* **EXERCISE AIM**
All entries below are to be retyped in full, precisely as they appear.

* **SUPPLIED ENTRIES**
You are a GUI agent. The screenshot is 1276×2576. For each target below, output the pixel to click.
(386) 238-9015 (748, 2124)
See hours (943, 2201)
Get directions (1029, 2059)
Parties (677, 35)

* **WRITTEN ANSWER**
You are a GUI agent. The screenshot is 1276×2576. For each target below, output the pixel to click.
(386) 238-9015 (748, 2124)
See hours (943, 2201)
Get directions (1029, 2059)
Parties (677, 35)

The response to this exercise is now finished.